Existe um consenso em Portugal de que o Estado deve promover a natalidade. Ninguém pergunta porque é que um assunto tão íntimo como a decisão de cada um se reproduzir é uma questão nacional, digna de atenção e de debate político. A resposta está na relação entre a natureza humana e a política.

Os seres humanos são, por natureza, obcecados pelo sexo. Mas não se trata de uma obsessão fortuita. É uma consequência da selecção natural. Aqueles que não eram obcecados pelo sexo não se chegaram a reproduzir e nós herdámos a obsessão pelo sexo daqueles que se reproduziram. A obsessão pelo sexo está relacionada com a obsessão pelo poder. O poder é apenas um meio para conseguir sexo, mas não o sexo pelo sexo, mas o sexo que gera descendência. Quem tem poder político tende a seguir estratégias de maximização da descendência. Os imperadores da China tinham milhares de concubinas numa corte servida por eunucos, os chefes de clã tinham o mítico direito de pernada e, em todas as épocas e em todas as culturas, os homens mais velhos mandam os mais novos (a concorrência) morrer na guerra. É natural que o homem democrático tenha também as suas estratégias para maximizar o seu sucesso reprodutivo.

Numa democracia o poder não pertence ao tirano, mas à maioria. O poder não se exerce directamente pela força, mas indirectamente por transferência de recursos através do sistema fiscal e dos subsídios do Estado.
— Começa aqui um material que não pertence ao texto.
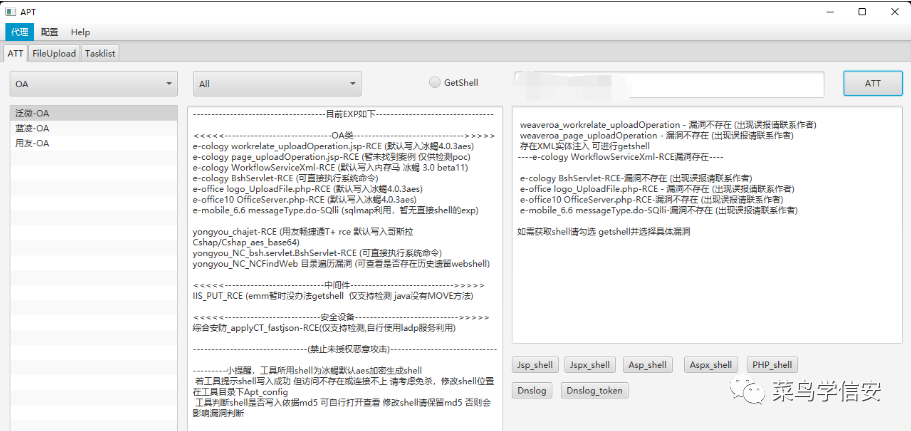Screen dimensions: 911x431
Task: Switch to the Tasklist tab
Action: coord(102,53)
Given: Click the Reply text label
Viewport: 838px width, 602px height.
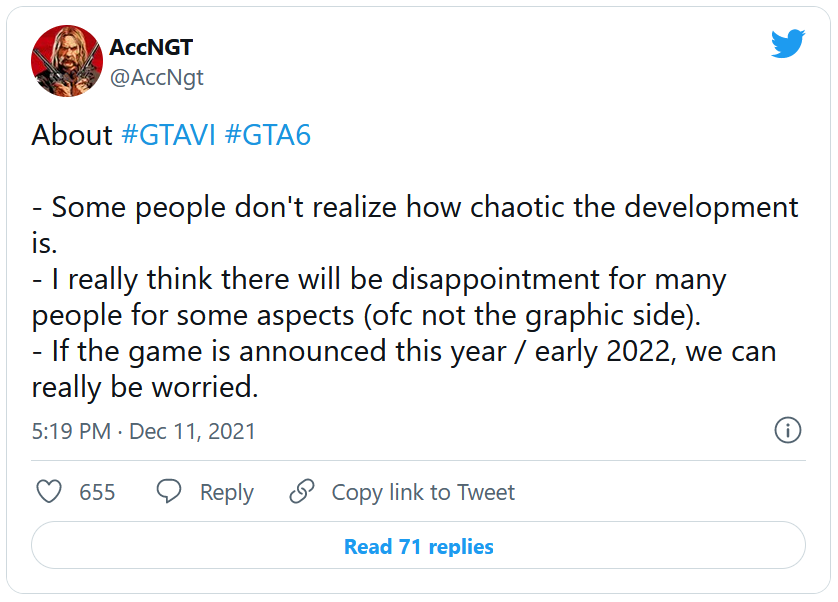Looking at the screenshot, I should [x=226, y=492].

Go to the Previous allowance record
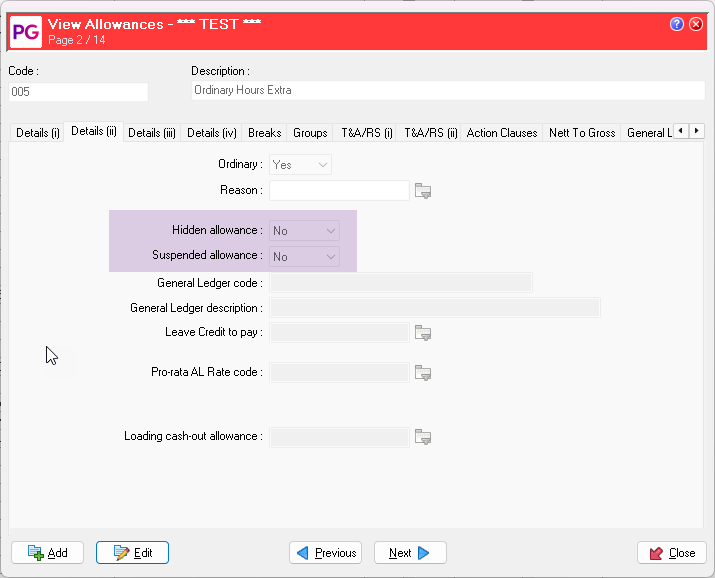coord(325,553)
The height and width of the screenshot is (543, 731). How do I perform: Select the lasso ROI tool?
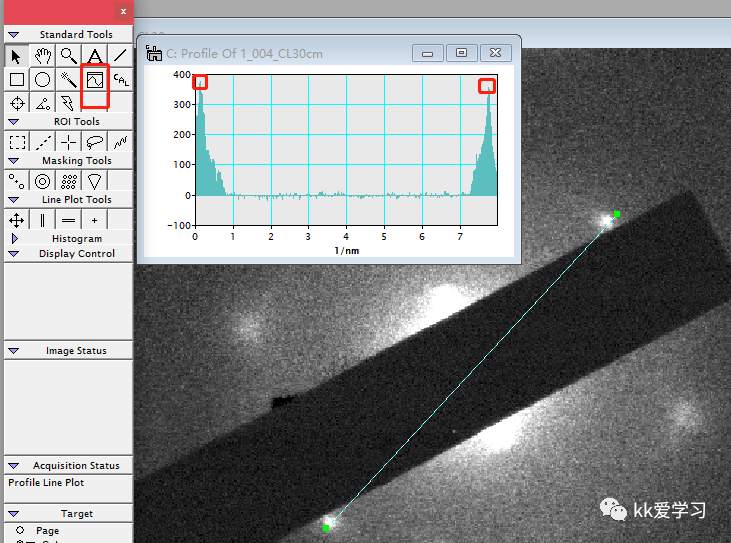[x=94, y=142]
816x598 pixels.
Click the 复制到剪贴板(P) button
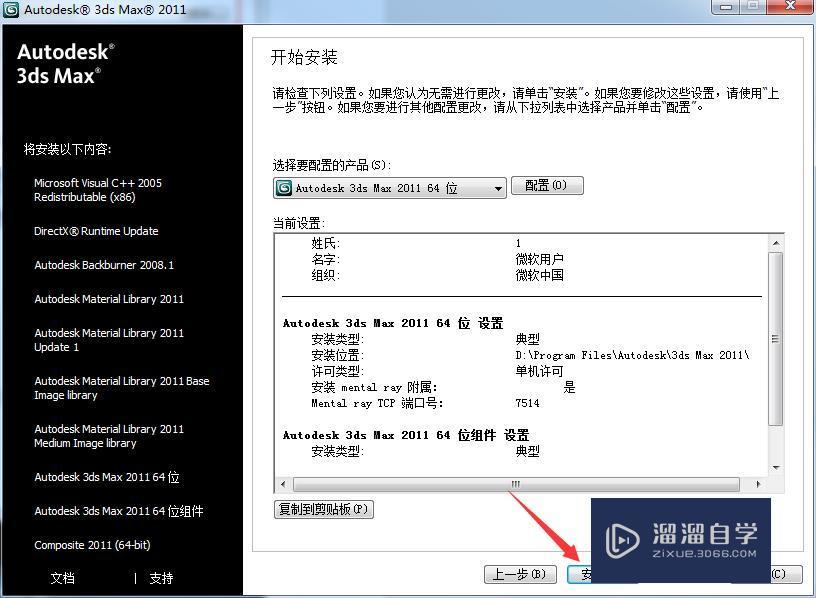point(323,509)
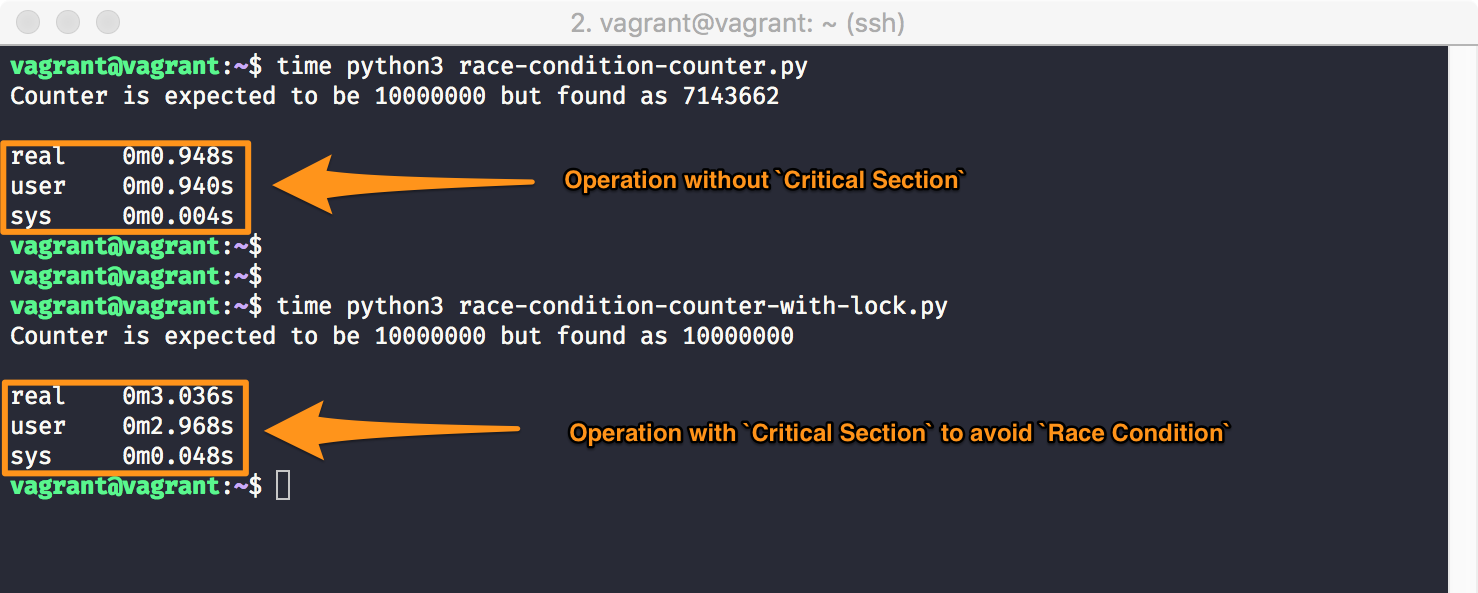The height and width of the screenshot is (593, 1478).
Task: Click the label 'Operation without Critical Section'
Action: click(x=763, y=180)
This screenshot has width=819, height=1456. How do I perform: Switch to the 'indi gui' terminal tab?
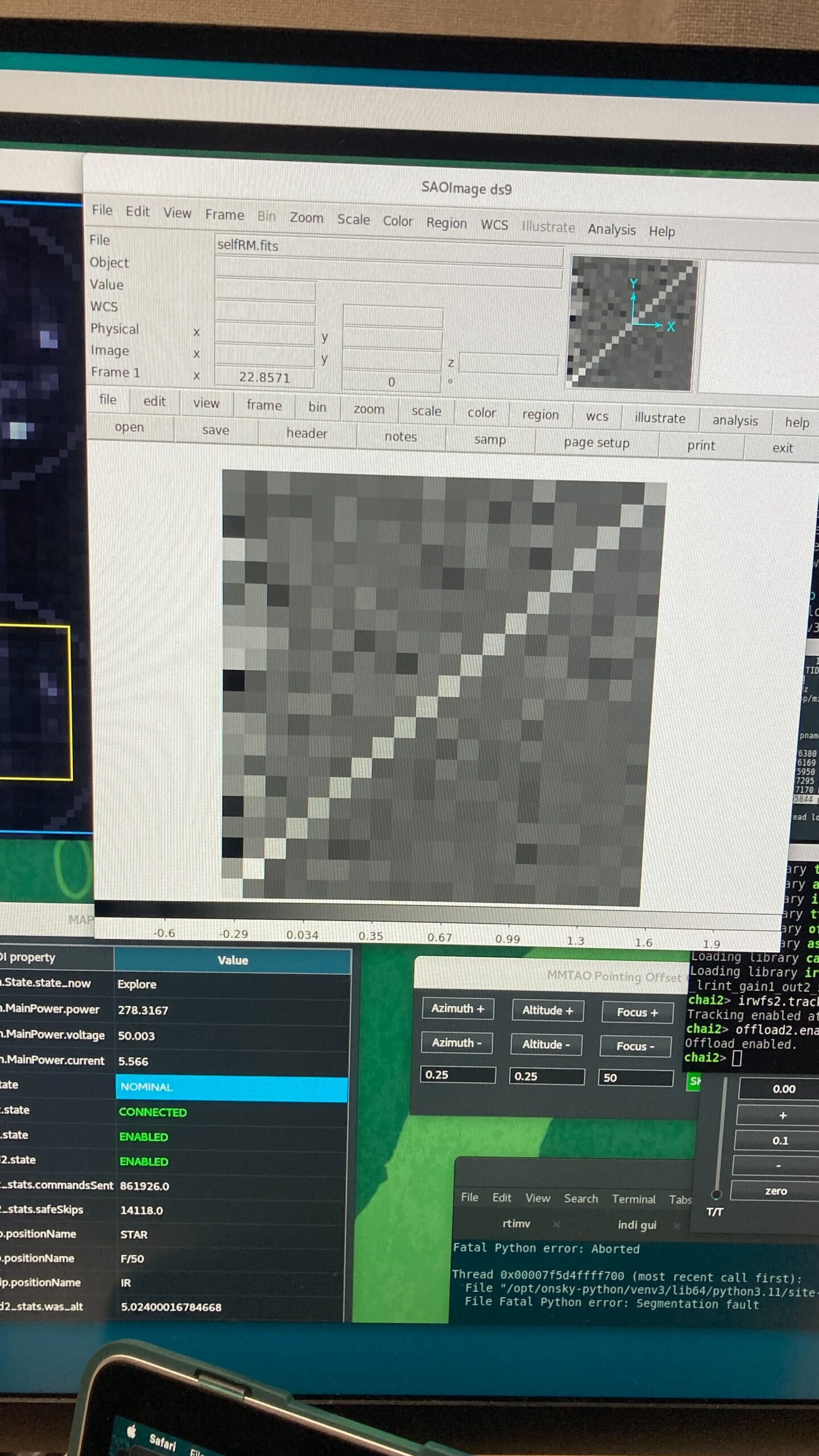pos(636,1225)

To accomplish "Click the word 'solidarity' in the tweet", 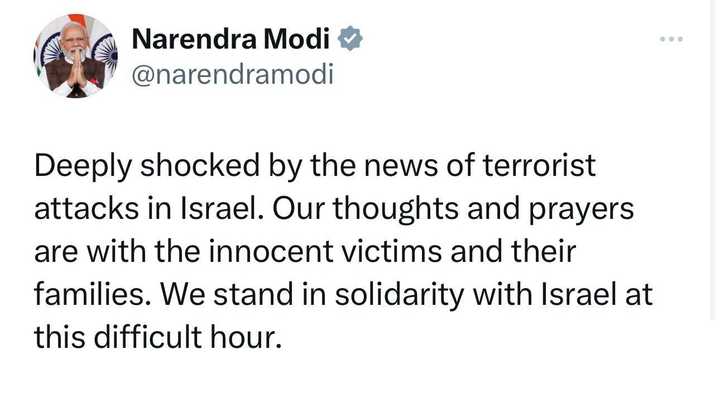I will pos(399,295).
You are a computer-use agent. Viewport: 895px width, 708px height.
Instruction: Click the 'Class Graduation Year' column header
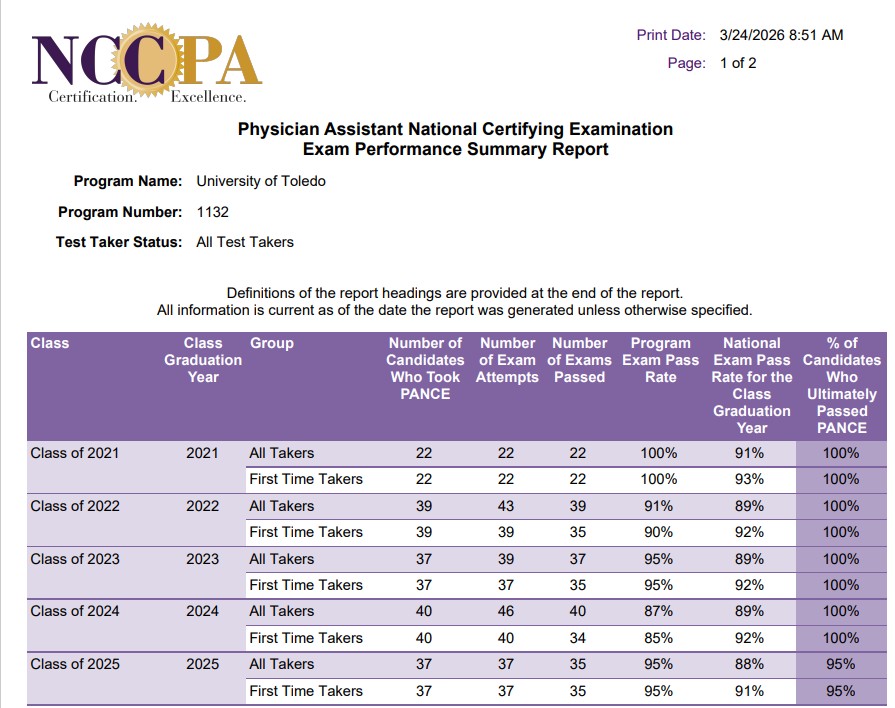pos(203,360)
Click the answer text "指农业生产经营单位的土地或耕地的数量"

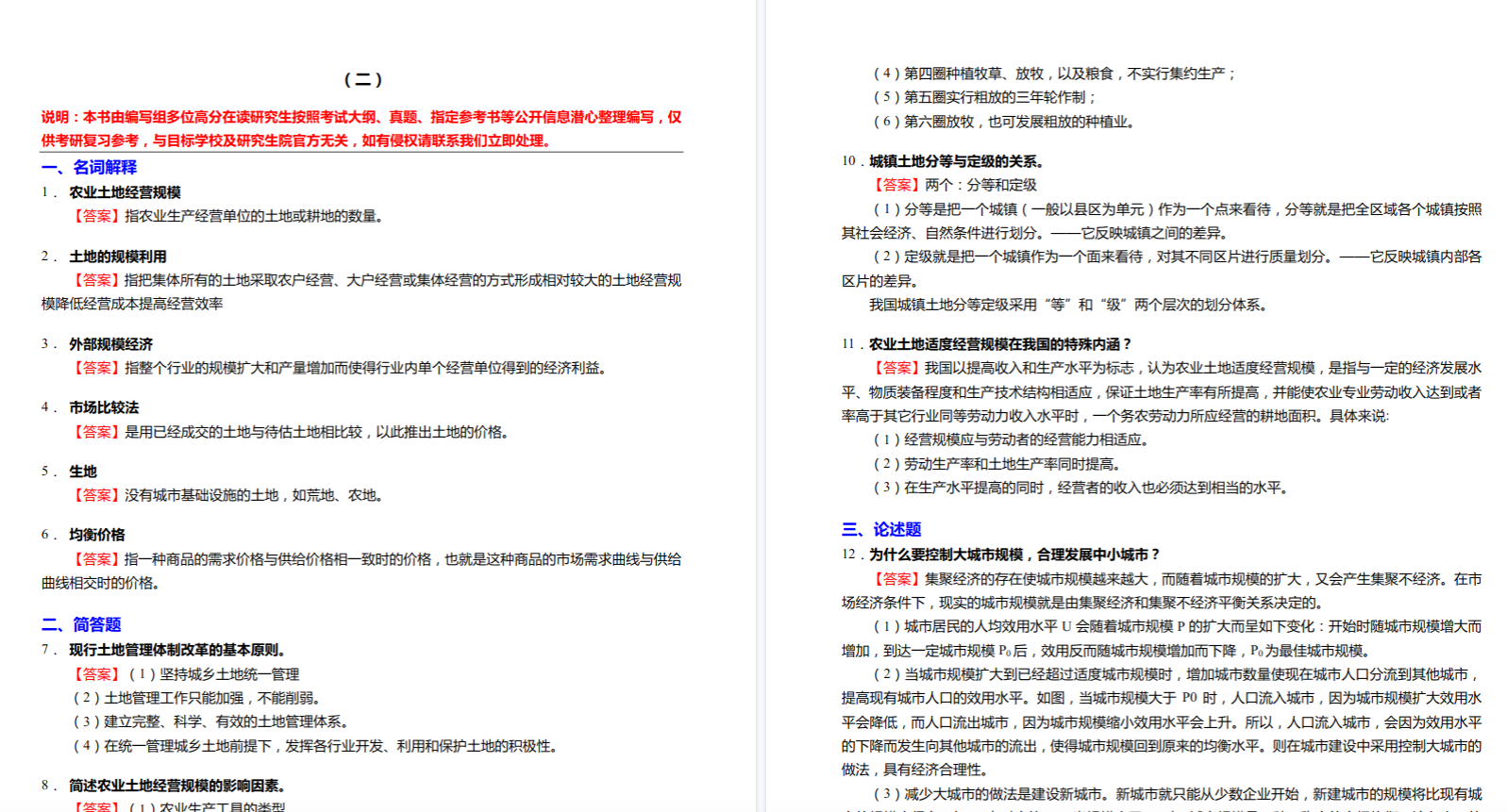pyautogui.click(x=255, y=216)
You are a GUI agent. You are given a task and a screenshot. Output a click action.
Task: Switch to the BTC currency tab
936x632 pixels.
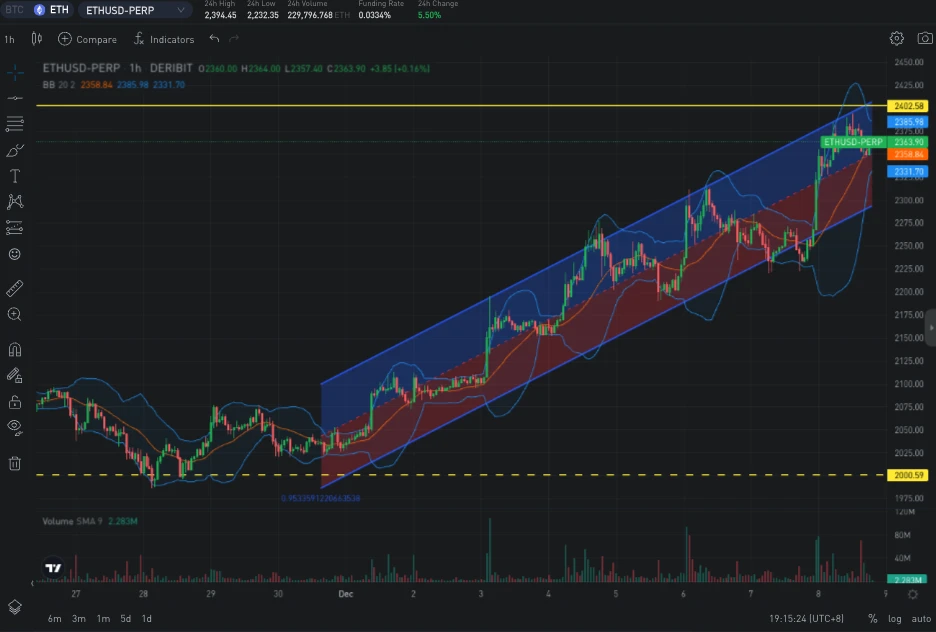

Estas peculiaridades da democracia originam dois tipos de fenómenos correlacionados. Por um lado o eleitorado é muito intolerante para os líderes que utilizem a sua posição para maximizar as suas oportunidades sexuais (caso de Bill Clinton). Por outro, os políticos consideram, muito acertadamente, que para serem reeleitos devem contribuir, ou pelo menos aparentar contribuir, para a maximização do número de descendentes da maioria dos seus eleitores.

Se bem que se conheçam alguns casos de Estados democráticos que recorreram, tal como os antigos imperadores chineses, à castração física das minorias (deficientes e párias sociais, no caso da Suécia entre 1934 e 1974), tais métodos são, compreensivelmente, impopulares. Em democracia, a maioria recorre à castração económica da minoria. Mas dado que as maiorias são instáveis, cada partido terá que captar segmentos do eleitorado para formar a sua maioria. Os subsídios à natalidade servem para captar uma fatia do eleitorado oferecendo em troca garantias económicas de que esse segmento terá mais hipóteses de se reproduzir com sucesso. O actual Governo optou por distribuir a maior parte dos incentivos à natalidade pela população de classe mais baixa, provavelmente por acreditar que este é o segmento mais fácil de captar. Mas o Governo deve ter cuidado. Os membros da classe média sentiram-se castrados.

NOTA: Não é demonstrado, nem sequer referido, por ser uma incoerência inexplicável, o apoio, quase incentivo, ao aborto livre por simples vontade da grávida. Se, por um lado se distribuem incentivos à natalidade, o que está em concordância com a história, as teorias sociológicas e as estatísticas demográficas, como se compreende que, por outro lado, se esteja como que a «convidar» as mulheres a abortar, à custa do Estado, sem taxas moderadoras nem lista de espera, sem terem de apresentar razões lógicas?